L’episodio riferito oggi dai carabinieri lascia incredulo e sbigottito chi conosce bene l’ex bandito. “Demenziale, non è da lui. Mi sembra una cosa impossibile”, reagisce a caldo il giornalista Leonardo Coen, che ha scritto un libro con l’ex re della Comasina (”L’ultima fuga”), lavorandoci gomito a gomito per quattro-cinque mesi, incontrandolo almeno “un’ottantina di volte” nel proprio studio professionale. “Io nel mio studio tengo cose di valore: libri antichi, stampe, personal computer, anche soldi: non è mai mancato un centesimo”, sottolinea.
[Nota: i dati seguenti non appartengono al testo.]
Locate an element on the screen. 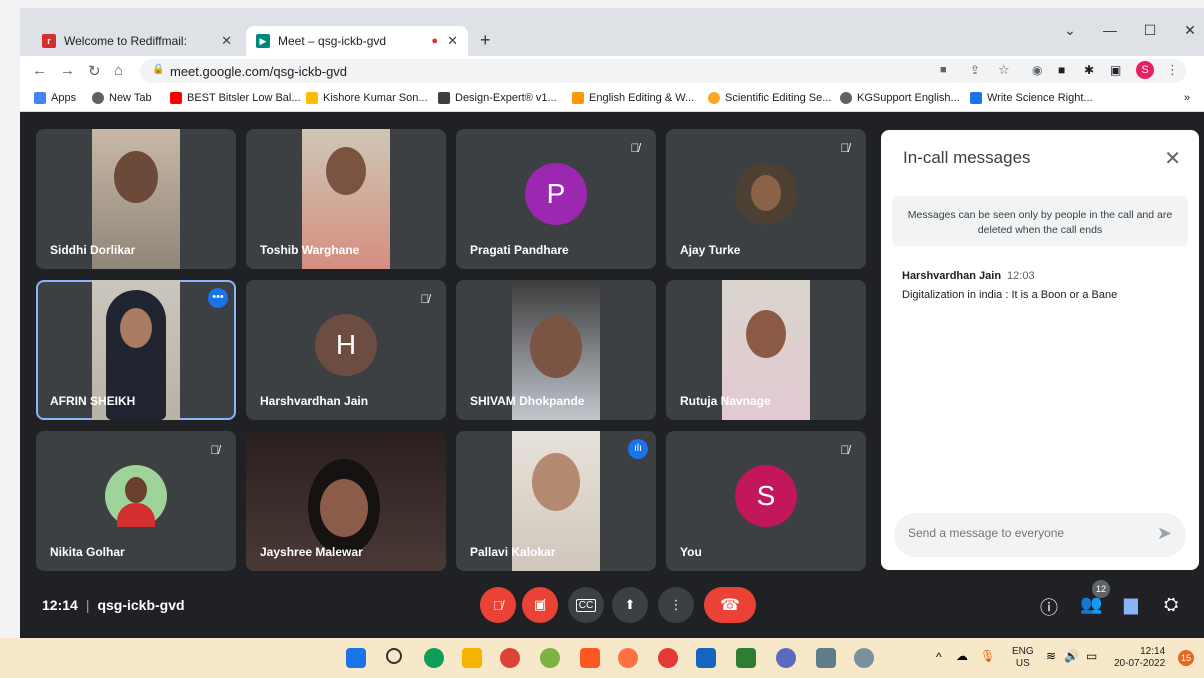 The width and height of the screenshot is (1204, 678). meet-icon: ▶ is located at coordinates (263, 41). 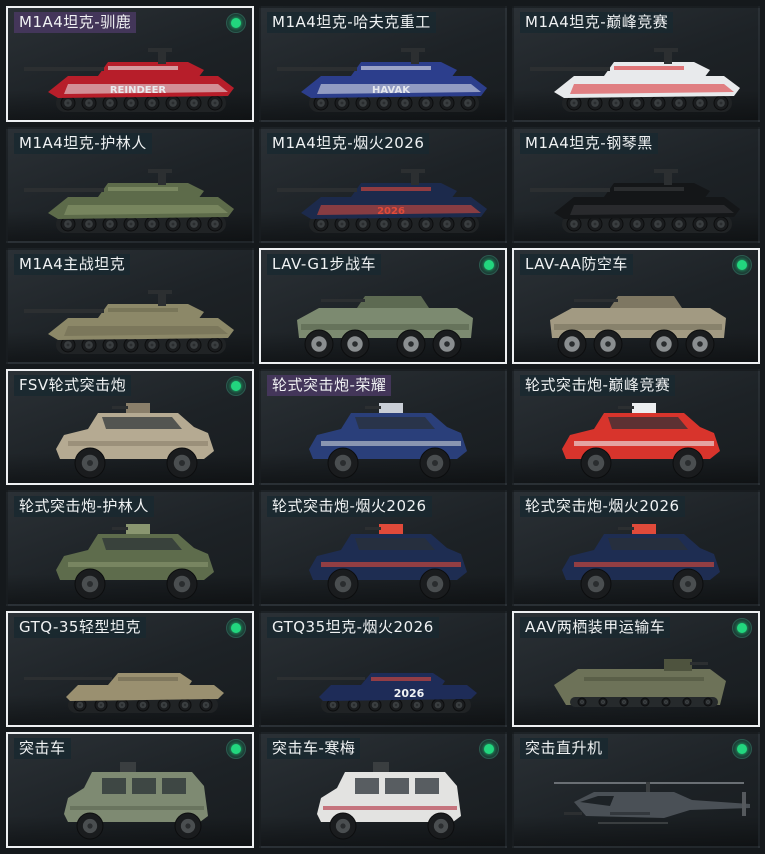 What do you see at coordinates (576, 264) in the screenshot?
I see `vehicle-skin-name: LAV-AA防空车` at bounding box center [576, 264].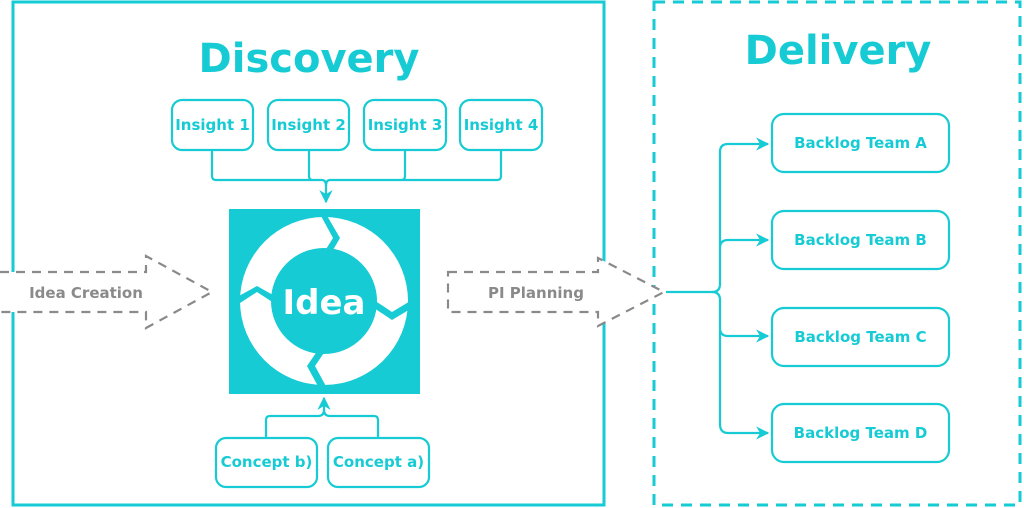 The height and width of the screenshot is (508, 1024). What do you see at coordinates (356, 166) in the screenshot?
I see `insight-connectors` at bounding box center [356, 166]. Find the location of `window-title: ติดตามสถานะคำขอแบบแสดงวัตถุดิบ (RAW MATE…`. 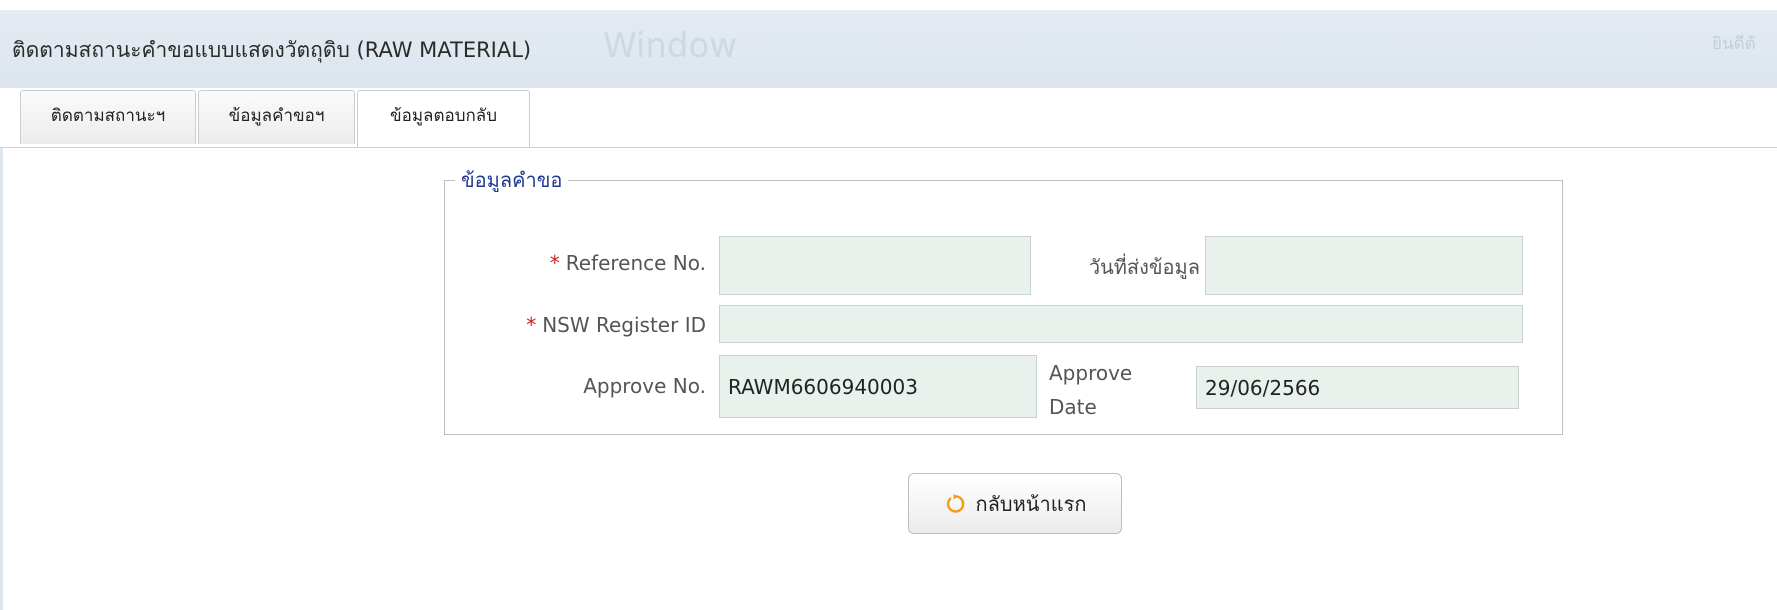

window-title: ติดตามสถานะคำขอแบบแสดงวัตถุดิบ (RAW MATE… is located at coordinates (272, 50).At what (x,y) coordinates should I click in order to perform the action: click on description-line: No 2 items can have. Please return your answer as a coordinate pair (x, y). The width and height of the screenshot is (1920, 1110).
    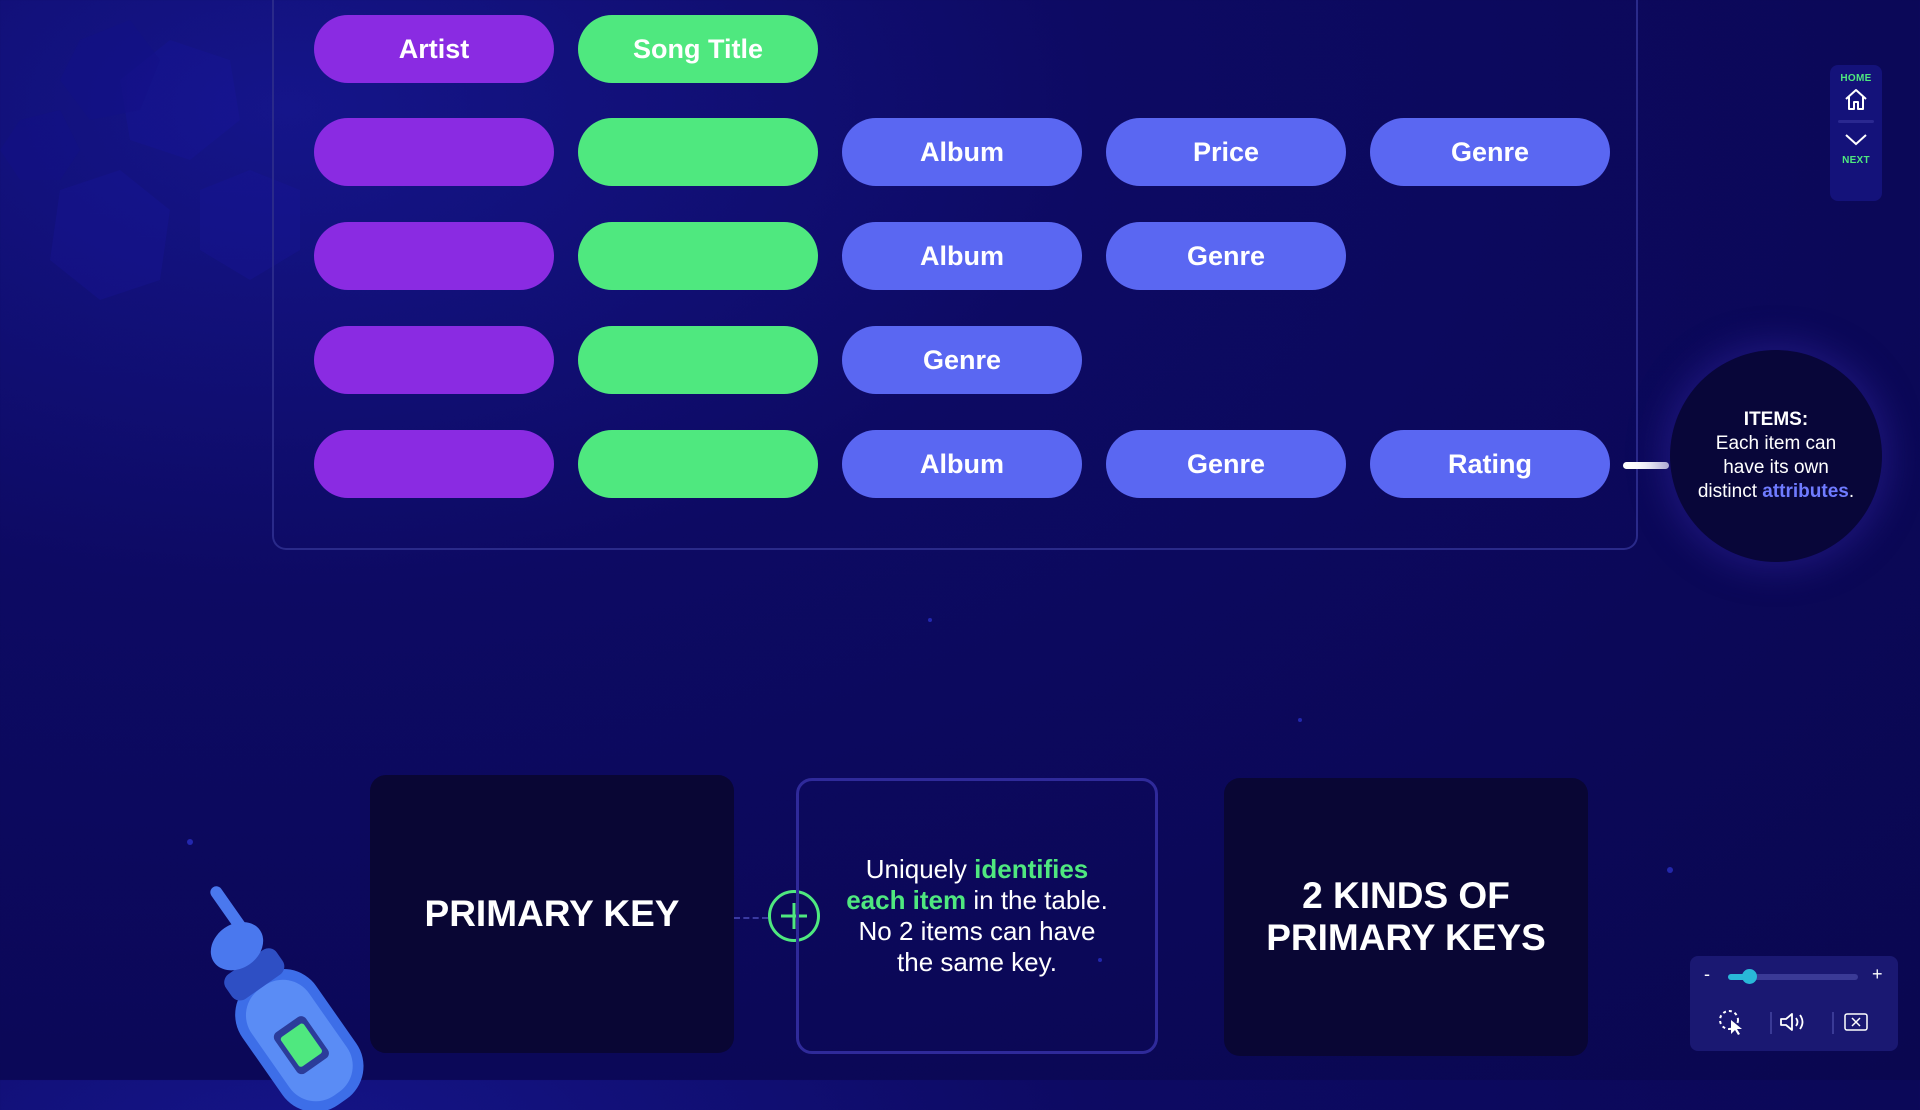
    Looking at the image, I should click on (977, 931).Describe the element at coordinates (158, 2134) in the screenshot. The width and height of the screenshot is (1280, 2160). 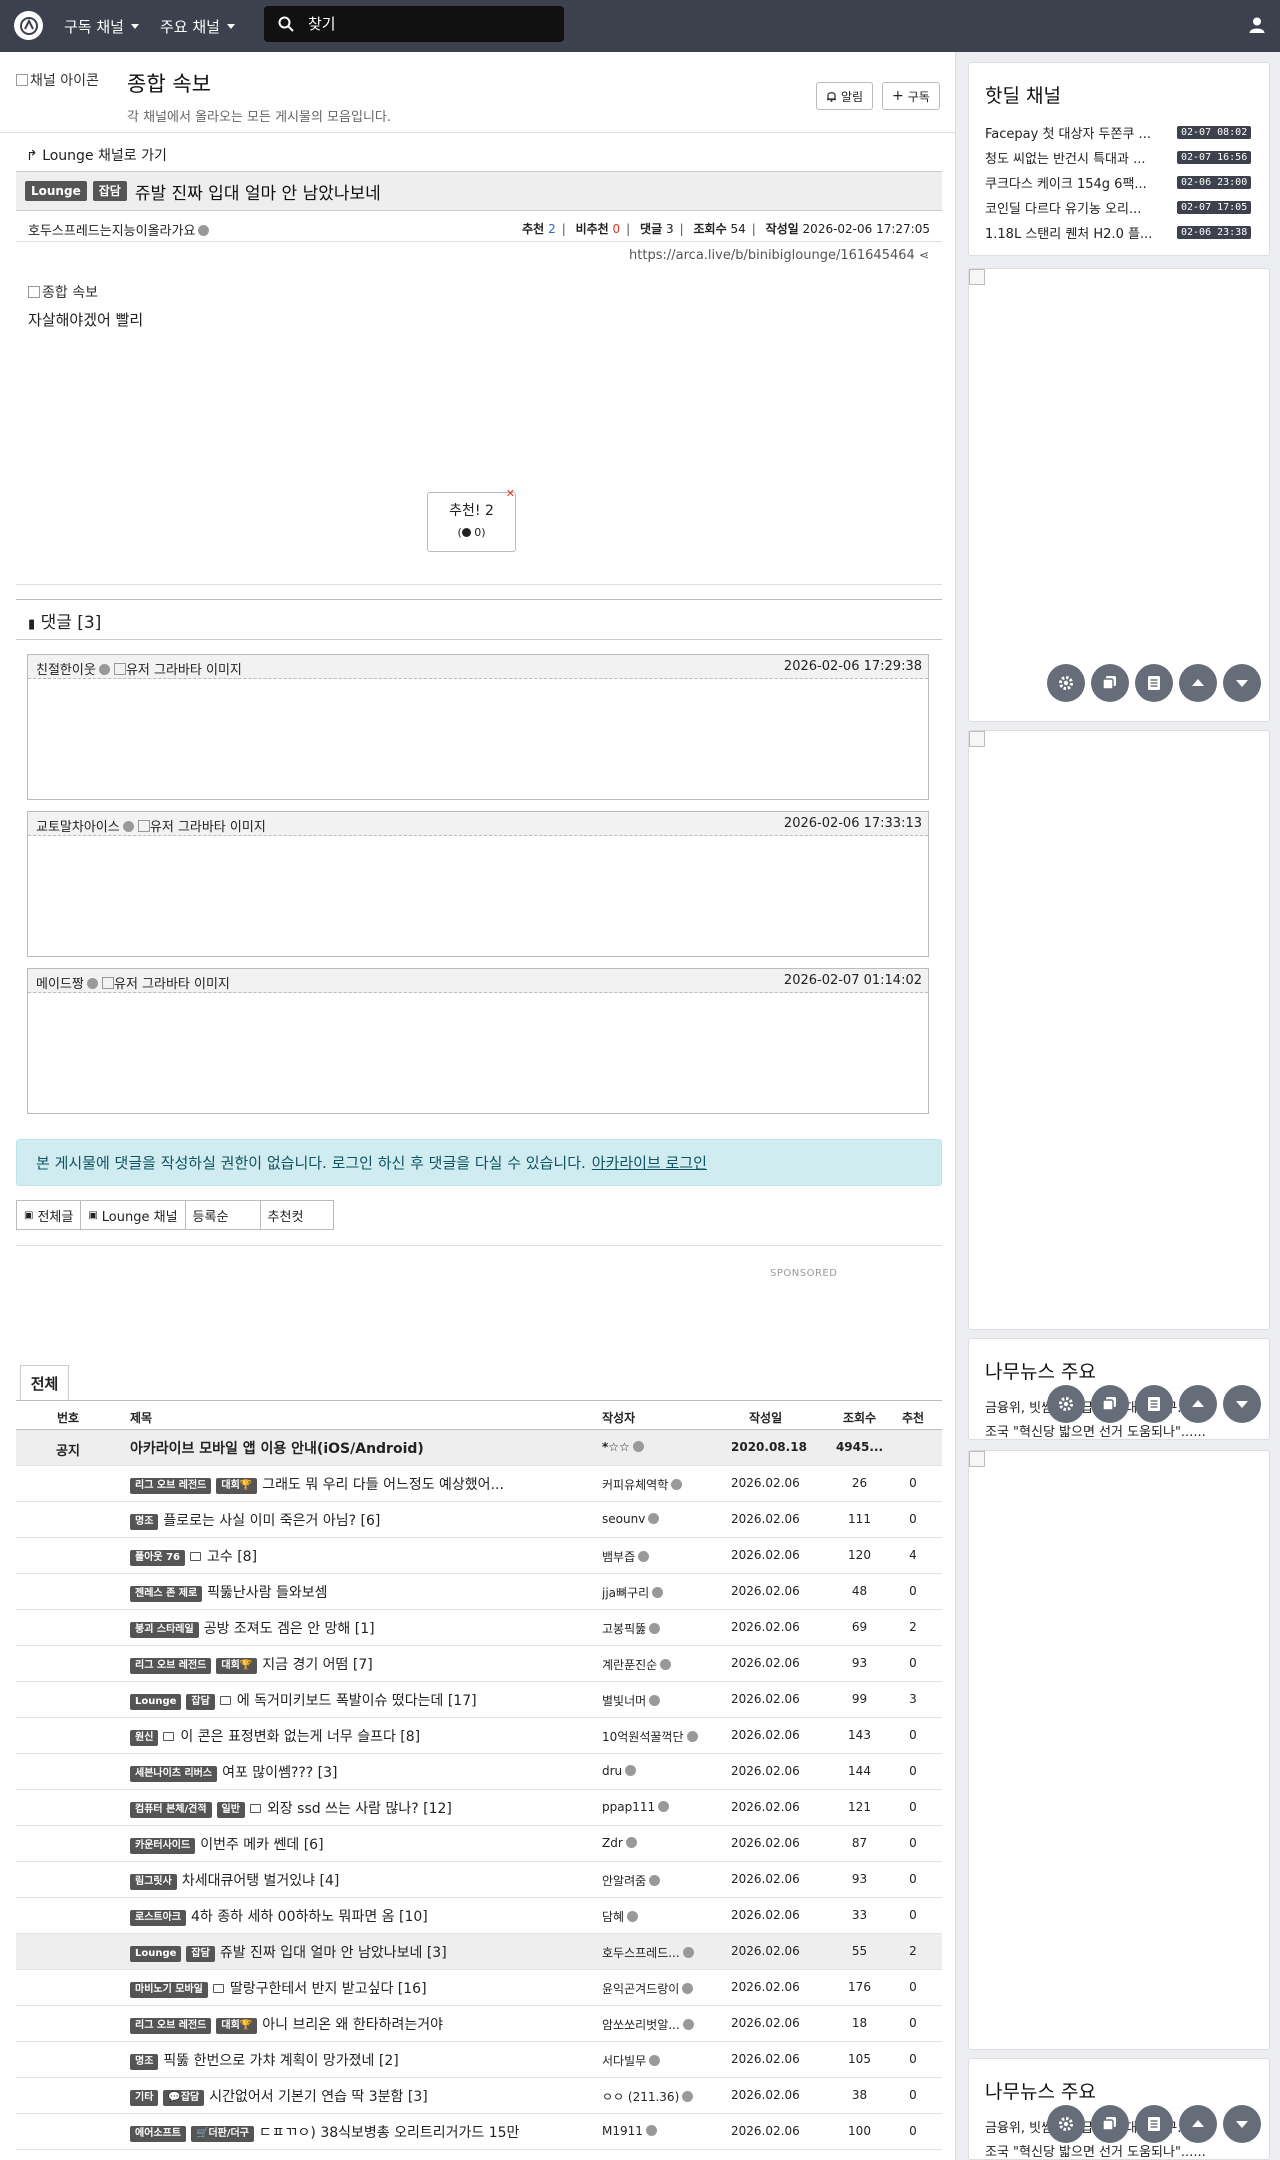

Che Vallanzasca, uno che “vive anche nel mito del grande bandito, nella gloria nefasta del passato”, si sia lasciato sorprendere a rubare all’Esselunga, come un ladro di polli, appare strano, tanto che, continua Coen, si potrebbe ipotizzare che “qualcuno l’abbia incastrato, per umiliarlo. Cosa che, da quando sono usciti il film (”Gli angeli del male”, regia di Michele Placido, del 2010, ndr) e i libri, stanno facendo sistematicamente. Stanno tentando di tutto. Forse gli hanno voluto rovinare l’estate e poi la notizia verrà smentita o ridimensionata”.

Vallanzasca, comunque, non si era riconosciuto nell’immagine che il film gli ha cucito addosso: “E’ un bel film, poteva essere un capolavoro. Non mi pare dia il senso esatto di quello che sono”, disse dopo averlo visto. Ma quella, piaccia o non piaccia, è l’immagine che il grande pubblico conserva del Bel René, interpretato da Kim Rossi Stuart. Un personaggio che, pur essendo un criminale, fa parte a pieno titolo della cultura popolare milanese contemporanea, tanto che da anni gode di discreto successo, tra i cultori del genere, una band a lui intitolata, i Vallanzaska, specializzati in musica ska. Per l’immaginario collettivo di Milano Renato Vallanzasca è in qualche misura l’equivalente di quello che la Banda della Magliana è per Roma, ma con un’immagine meno fosca, un po’ più scanzonata, forse per l’immagine di donnaiolo che il bandito ha sempre avuto (celebre la presunta liaison avuta con una giovane di ottima famiglia che aveva sequestrato).

In ogni caso, continua Coen, “se davvero ha fatto” quello di cui è accusato oggi, “è veramente una stupidaggine. Forse - ipotizza - è qualcosa di psichico. Uno psicologo mi ha spiegato che il lavoro che gli hanno fatto era mirato proprio a distruggere la sua immagine di sé come grande bandito”. Forse, dunque, un lavoro di anni è riuscito a piegare Vallanzasca. Proprio lui che, come ha raccontato in un altro libro Carlo Bonini (”Il fiore del male”), nei tempi andati faceva i posti di blocco alla Comasina e rimandava i poliziotti disarmati in caserma, come ritorsione per le citofonate notturne di minaccia che sarebbero state fatte ai genitori. La Banda della Comasina, che imperversava negli anni Settanta a Milano scontrandosi con la gang di Francis Turatello, non esiste più da molto tempo. Il braccio destro di Vallanzasca, Antonio Colla, da taluni considerato l’anima nera della gang, lo scorso 15 marzo è morto schiantandosi contro un pilone a Basiano, nell’Est Milanese, in sella ad una moto di grossa cilindrata, insieme alla fidanzata.

Vallanzasca, che ha alle spalle una quarantina d’anni di galera scontati anche per il reato di omicidio, come quello di due agenti della Polstrada avvenuto nel 1977 nei pressi del casello di Dalmine, nella Bergamasca, ha chiesto ripetutamente la grazia, invano. Sia come sia, ora l’ex Bel René, protagonista di imprese criminali che sono rimaste nella memoria collettiva dei milanesi, come l’evasione del 1987 e l’intervista in esclusiva, da latitante, concessa a Umberto Gay di Radio Popolare, dovrà fare i conti con lo sgretolamento di un mito costruito nei decenni. Un mito che, se l’episodio di ieri sera sarà confermato, Vallanzasca potrebbe aver deciso di distruggere con le sue stesse mani.